=== Material for this exercise ===
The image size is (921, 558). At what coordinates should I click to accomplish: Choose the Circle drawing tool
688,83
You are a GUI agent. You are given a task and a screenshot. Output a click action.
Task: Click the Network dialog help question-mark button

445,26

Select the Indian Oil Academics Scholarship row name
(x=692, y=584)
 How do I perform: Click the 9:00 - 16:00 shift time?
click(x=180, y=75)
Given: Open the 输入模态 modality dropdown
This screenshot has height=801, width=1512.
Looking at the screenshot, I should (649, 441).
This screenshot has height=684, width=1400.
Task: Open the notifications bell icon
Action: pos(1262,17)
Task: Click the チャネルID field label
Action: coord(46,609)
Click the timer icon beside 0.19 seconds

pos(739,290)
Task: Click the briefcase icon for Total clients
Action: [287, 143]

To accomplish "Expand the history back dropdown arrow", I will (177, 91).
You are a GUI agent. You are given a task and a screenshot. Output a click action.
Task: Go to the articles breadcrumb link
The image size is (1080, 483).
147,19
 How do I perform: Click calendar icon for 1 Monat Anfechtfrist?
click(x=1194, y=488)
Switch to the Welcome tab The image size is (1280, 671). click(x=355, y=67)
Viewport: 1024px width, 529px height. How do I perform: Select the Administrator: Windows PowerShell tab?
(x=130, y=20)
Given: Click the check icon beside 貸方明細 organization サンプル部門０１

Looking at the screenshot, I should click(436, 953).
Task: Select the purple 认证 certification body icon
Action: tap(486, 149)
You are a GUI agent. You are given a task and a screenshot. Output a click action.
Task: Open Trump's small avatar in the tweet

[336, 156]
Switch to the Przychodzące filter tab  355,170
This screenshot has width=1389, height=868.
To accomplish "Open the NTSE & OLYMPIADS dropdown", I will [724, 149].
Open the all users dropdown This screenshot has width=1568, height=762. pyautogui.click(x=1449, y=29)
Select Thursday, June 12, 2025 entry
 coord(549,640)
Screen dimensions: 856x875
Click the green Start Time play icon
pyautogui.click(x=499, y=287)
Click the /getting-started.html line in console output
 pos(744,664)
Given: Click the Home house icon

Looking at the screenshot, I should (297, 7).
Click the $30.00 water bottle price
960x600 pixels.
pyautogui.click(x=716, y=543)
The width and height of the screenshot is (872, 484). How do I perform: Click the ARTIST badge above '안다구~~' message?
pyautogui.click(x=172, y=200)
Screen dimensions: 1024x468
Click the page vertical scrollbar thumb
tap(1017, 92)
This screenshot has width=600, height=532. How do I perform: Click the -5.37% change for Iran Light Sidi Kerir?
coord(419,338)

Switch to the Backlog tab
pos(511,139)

=== Problem description ===
Can you give all of the records above again with "dropdown" swapped for "drop-down" everywhere, leaving everything else unchanged?

=== Solution to this task ===
The image size is (921, 558). At what coordinates should I click to accomplish: Choose the Circle drawing tool
688,83
You are a GUI agent. You are given a task and a screenshot. Output a click action.
Task: Click the Network dialog help question-mark button

445,26

Select the Indian Oil Academics Scholarship row name
(x=692, y=584)
 How do I perform: Click the 9:00 - 16:00 shift time?
click(x=180, y=75)
Given: Open the 输入模态 modality drop-down
This screenshot has height=801, width=1512.
Looking at the screenshot, I should (649, 441).
This screenshot has height=684, width=1400.
Task: Open the notifications bell icon
Action: pos(1262,17)
Task: Click the チャネルID field label
Action: coord(46,609)
Click the timer icon beside 0.19 seconds

pos(739,290)
Task: Click the briefcase icon for Total clients
Action: [287, 143]

To accomplish "Expand the history back drop-down arrow", I will (177, 91).
You are a GUI agent. You are given a task and a screenshot. Output a click action.
Task: Go to the articles breadcrumb link
The image size is (1080, 483).
147,19
 How do I perform: Click calendar icon for 1 Monat Anfechtfrist?
click(x=1194, y=488)
Switch to the Welcome tab The image size is (1280, 671). click(x=355, y=67)
Viewport: 1024px width, 529px height. How do I perform: Select the Administrator: Windows PowerShell tab?
(x=130, y=20)
Given: Click the check icon beside 貸方明細 organization サンプル部門０１

Looking at the screenshot, I should click(436, 953).
Task: Select the purple 认证 certification body icon
Action: tap(486, 149)
You are a GUI agent. You are given a task and a screenshot. Output a click action.
Task: Open Trump's small avatar in the tweet

[336, 156]
Switch to the Przychodzące filter tab  355,170
This screenshot has width=1389, height=868.
To accomplish "Open the NTSE & OLYMPIADS drop-down", I will [724, 149].
Open the all users drop-down This screenshot has width=1568, height=762. pyautogui.click(x=1449, y=29)
Select Thursday, June 12, 2025 entry
 coord(549,640)
Screen dimensions: 856x875
Click the green Start Time play icon
pyautogui.click(x=499, y=287)
Click the /getting-started.html line in console output
 pos(744,664)
Given: Click the Home house icon

Looking at the screenshot, I should (297, 7).
Click the $30.00 water bottle price
960x600 pixels.
pyautogui.click(x=716, y=543)
The width and height of the screenshot is (872, 484). How do I perform: Click the ARTIST badge above '안다구~~' message?
pyautogui.click(x=172, y=200)
Screen dimensions: 1024x468
Click the page vertical scrollbar thumb
tap(1017, 92)
This screenshot has width=600, height=532. How do I perform: Click the -5.37% change for Iran Light Sidi Kerir?
coord(419,338)

Switch to the Backlog tab
pos(511,139)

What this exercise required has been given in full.